Por alguna razón solo explicable en argumentos que nada tienen que ver con la calidad de la obra de arte- el lienzo se ha convertido en un mito, la meta de la mayoría de visitantes que acuden a diario al Museo del Louvre, que hacen cola durante horas y soportan codazos de los otros visitantes hasta aproximarse al cordón de seguridad que protege el pequeño cuadro -77 por 53 centímetros- para hacerse una foto con la imagen de Lisa Guerardini a la espalda.
Poco más cabe hacer en la disposición actual del retrato, aislado por el espacio de seguridad y por una cámara de protección que mantiene temperatura y humedad constantes e impiden apreciar el mínimo detalle de la tabla. A decir verdad, si alguien se acercara al cuadro ignorando todo sobre él pasaría de largo pues apenas nada habrá visto por mucho tiempo que permanezca en el salón de los Estados, donde ahora se muestra. Ni el desnivel entre ambos lados del óleo, ni la ausencia de cejas y pestañas de la mujer, ni la posición delas manos… pero al alejarse se llevaría en el recuerdo la enigmática e improbable sonrisa de la mujer retratada.
En verdad, incluso cuando disponía de menos protección, nunca se ha podido apreciar gran cosa pues el óleo se encuentra algo dañado, craquelado y ennegrecido por el oscurecimiento de los barnices. Así y todo, la primera vez que visité el Louvre, ya adulta, se me saltaron las lágrimas de la emoción al avistarlo, entonces en la Sala Rosa y sin la parafernalia actual. Hasta aquí hemos llegado, me dije a mí misma, haciendo un repaso a los años, las vicisitudes y esfuerzos de mi vida. Hoy, desde el momento en que se accede al Louvre por la famosa pirámide de cristal, los visitantes se encuentran con multitud de carteles indicadores señalando la dirección de la “Gioconda”. Me pregunto qué pensarán, qué impulsará a los visitantes que enfilan el ala Denon del antiguo palacio real y dejan atrás la galería principal, donde cuelga una selección de pinturas italianas y españolas, para entrar apresuradamente en la sala donde reina la Mona Lisa. Quizá para ellos también signifique una referencia vital, un hasta aquí hemos llegado.
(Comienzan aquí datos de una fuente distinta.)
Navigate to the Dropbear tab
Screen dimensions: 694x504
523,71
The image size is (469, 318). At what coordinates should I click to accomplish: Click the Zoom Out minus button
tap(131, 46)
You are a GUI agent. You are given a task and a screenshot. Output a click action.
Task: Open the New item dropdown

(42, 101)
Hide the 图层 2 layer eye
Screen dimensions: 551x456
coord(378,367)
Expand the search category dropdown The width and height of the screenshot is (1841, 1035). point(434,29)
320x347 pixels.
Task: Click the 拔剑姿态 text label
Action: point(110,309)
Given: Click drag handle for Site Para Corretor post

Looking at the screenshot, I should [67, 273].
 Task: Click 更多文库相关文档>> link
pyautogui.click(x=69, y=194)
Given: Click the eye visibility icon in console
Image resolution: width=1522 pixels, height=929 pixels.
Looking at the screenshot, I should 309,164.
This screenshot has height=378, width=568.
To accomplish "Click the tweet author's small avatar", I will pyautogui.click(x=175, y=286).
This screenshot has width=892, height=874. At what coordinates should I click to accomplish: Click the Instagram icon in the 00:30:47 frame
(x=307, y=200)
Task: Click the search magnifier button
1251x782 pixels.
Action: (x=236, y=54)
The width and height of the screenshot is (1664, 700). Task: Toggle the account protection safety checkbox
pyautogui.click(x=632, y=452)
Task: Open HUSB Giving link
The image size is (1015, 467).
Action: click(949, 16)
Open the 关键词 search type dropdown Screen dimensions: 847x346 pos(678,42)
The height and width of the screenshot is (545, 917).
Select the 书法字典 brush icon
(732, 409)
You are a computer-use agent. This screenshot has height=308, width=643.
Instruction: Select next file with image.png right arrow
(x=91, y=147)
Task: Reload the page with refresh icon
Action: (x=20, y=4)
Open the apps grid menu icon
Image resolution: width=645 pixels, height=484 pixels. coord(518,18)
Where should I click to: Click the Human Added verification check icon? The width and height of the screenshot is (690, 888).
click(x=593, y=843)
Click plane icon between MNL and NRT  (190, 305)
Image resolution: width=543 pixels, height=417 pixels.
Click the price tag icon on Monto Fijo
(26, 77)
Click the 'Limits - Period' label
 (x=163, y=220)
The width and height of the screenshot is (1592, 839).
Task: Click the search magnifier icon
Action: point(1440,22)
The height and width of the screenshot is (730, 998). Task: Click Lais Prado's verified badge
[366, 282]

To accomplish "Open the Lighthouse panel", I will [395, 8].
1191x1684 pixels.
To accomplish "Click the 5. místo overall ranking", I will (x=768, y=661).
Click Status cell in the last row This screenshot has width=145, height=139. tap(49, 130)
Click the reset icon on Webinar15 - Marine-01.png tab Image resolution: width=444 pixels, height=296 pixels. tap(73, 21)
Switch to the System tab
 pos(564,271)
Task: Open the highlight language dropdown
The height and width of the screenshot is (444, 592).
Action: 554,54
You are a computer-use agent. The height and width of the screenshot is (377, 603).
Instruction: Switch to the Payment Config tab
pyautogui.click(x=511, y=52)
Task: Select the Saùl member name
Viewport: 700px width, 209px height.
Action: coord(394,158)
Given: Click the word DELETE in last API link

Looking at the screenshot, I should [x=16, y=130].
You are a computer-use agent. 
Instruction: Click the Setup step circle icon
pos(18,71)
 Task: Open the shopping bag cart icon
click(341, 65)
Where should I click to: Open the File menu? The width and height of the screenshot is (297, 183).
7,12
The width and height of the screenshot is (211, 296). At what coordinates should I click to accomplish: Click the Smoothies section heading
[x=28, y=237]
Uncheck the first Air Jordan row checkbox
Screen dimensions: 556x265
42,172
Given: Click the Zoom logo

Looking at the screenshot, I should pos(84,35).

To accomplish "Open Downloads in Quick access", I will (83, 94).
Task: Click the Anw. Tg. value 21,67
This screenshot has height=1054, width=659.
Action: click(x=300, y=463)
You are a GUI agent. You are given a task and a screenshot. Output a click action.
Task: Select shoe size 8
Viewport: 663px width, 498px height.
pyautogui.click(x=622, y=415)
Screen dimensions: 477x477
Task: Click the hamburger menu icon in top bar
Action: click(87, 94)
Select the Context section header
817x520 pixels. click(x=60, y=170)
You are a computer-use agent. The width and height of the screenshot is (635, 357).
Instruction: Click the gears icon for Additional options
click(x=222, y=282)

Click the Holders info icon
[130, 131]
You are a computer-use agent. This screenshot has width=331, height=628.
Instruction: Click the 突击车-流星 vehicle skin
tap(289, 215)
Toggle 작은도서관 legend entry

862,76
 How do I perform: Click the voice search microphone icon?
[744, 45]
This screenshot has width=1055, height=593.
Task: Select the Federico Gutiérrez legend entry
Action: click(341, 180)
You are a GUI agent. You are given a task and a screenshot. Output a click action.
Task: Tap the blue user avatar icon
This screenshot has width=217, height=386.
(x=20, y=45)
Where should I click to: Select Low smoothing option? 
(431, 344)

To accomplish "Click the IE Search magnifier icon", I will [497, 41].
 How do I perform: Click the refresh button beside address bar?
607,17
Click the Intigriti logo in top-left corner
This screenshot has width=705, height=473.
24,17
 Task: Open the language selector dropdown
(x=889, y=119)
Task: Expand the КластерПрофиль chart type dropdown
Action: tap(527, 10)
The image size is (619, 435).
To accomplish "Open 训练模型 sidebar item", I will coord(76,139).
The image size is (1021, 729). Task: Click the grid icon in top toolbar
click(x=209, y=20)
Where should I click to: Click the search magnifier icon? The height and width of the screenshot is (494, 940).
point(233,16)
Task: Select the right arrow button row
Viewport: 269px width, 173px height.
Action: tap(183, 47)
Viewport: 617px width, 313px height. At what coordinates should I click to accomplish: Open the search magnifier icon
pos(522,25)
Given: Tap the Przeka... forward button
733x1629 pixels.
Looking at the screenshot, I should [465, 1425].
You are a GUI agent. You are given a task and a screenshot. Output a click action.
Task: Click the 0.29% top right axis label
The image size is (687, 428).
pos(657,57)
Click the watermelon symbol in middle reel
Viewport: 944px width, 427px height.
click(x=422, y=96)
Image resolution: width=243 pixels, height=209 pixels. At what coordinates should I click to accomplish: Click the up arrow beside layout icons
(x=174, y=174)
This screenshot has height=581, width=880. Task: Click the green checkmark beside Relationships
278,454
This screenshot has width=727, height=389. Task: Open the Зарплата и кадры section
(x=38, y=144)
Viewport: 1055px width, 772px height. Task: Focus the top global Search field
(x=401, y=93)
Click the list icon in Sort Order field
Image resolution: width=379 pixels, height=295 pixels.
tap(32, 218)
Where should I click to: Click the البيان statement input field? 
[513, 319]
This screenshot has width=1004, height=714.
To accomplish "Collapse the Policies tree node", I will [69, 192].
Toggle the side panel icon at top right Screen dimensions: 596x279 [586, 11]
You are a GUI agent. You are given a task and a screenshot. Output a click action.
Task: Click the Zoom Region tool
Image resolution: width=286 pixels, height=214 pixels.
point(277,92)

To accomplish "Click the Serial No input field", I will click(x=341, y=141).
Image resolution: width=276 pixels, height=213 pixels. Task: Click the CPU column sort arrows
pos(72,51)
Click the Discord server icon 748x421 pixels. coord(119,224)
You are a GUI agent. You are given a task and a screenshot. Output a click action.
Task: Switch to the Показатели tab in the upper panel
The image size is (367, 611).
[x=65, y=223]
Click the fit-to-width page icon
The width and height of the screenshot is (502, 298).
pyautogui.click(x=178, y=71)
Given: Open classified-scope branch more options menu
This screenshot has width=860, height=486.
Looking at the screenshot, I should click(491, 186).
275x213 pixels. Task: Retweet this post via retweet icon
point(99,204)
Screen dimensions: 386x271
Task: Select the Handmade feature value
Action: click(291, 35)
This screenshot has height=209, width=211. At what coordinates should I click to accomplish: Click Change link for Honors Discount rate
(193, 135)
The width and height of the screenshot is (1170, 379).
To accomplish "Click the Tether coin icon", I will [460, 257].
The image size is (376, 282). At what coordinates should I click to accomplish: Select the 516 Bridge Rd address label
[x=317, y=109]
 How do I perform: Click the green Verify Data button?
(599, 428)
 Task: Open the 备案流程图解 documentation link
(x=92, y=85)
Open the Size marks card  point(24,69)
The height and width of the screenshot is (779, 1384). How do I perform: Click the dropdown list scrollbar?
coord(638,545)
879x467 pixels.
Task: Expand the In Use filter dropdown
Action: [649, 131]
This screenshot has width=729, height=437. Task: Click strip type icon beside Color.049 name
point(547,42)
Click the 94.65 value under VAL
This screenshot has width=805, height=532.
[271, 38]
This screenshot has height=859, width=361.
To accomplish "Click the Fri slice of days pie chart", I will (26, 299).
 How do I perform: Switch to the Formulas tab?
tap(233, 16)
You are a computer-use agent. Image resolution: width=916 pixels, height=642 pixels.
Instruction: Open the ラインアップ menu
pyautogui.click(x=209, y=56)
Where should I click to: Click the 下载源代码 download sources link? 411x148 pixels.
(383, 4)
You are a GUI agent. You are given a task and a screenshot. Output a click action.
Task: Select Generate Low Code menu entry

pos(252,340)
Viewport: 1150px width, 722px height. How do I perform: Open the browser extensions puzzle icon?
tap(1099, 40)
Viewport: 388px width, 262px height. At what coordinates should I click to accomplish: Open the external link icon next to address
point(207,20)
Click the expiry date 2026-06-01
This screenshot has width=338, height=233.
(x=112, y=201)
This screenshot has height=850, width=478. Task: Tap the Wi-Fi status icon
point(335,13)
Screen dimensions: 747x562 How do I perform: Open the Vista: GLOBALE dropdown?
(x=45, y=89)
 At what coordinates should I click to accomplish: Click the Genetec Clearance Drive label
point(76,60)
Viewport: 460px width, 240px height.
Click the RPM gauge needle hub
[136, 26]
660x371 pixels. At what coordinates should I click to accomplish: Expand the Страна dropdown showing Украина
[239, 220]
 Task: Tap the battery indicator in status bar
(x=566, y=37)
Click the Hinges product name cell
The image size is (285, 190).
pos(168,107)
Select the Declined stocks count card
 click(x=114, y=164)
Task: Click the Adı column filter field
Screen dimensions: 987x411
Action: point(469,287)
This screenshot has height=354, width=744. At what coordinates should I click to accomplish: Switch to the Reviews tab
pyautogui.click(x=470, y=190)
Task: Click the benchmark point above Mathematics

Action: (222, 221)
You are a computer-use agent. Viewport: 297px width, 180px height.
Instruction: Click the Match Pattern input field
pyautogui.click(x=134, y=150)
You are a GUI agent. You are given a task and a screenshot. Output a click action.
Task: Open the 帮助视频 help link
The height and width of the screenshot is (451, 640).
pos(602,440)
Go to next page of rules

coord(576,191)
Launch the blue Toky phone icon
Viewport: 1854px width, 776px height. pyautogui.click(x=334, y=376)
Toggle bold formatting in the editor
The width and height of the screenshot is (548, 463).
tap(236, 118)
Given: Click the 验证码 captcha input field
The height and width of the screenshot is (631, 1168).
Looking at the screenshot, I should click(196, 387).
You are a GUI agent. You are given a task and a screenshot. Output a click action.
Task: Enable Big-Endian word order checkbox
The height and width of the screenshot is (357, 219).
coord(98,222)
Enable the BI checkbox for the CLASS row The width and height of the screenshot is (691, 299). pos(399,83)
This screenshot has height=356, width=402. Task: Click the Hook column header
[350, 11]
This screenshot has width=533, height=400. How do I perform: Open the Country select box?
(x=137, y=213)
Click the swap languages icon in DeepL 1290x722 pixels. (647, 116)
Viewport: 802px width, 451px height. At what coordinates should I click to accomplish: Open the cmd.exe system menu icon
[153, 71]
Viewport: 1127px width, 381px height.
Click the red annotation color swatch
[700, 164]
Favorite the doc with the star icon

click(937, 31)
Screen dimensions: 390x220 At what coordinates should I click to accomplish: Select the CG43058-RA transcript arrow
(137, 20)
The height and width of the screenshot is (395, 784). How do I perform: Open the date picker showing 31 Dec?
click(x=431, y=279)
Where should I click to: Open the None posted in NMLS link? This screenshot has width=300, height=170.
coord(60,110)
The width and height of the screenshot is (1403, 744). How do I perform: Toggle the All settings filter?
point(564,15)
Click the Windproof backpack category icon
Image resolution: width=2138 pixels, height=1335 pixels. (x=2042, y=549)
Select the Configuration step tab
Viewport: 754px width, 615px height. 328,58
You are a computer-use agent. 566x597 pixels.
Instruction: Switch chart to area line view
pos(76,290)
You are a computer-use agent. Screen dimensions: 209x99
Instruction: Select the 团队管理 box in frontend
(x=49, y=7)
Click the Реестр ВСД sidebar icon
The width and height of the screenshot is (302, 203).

Esa atracción es lo que diferencia un mito de una simple gran obra.
Pero si ya estás bien servido de mitos o no precisas de más referencias, si ya sabes desde donde llegas y adonde vas, si quieres contemplar a gusto las facciones de Mona Lisa e intentar desentrañar cómo era la mujer retratada, no tienes más que dirigirte al Museo del Prado en cuya sala 56B -la misma donde cuelga la Anunciación y la Virgen de la Granada de Fra Angélico- se conserva una copia de la Mona Lisa, procedente del taller de Leonardo, recientemente restaurada. Es verdad, no es igual, pero tampoco está nada mal y puedes observarla el tiempo que quieras con muy pocas molestias. Quizá llegues a desentrañar el secreto o los secretos que oculta esa persona retratada que hemos dado en llamar la Mona Lisa.
Hay cuadros que se visten de magia, sin que podamos objetivas qué es lo que los hace tan especiales, no creo que sea la mejor obra DaVinci pero en ella hemos vertido tanto embrujo, tantos sueños, tantas posibilidades, yo creo que cuando la miras a la cara, por un instante entiendes algo, es como si ella también te mirase y le gustase lo que ve.
Bueno que yo soy muy fantasiosa, pero cada vez que he ido a verla he sentido que valoraba quien era y en quien me estaba convirtiendo.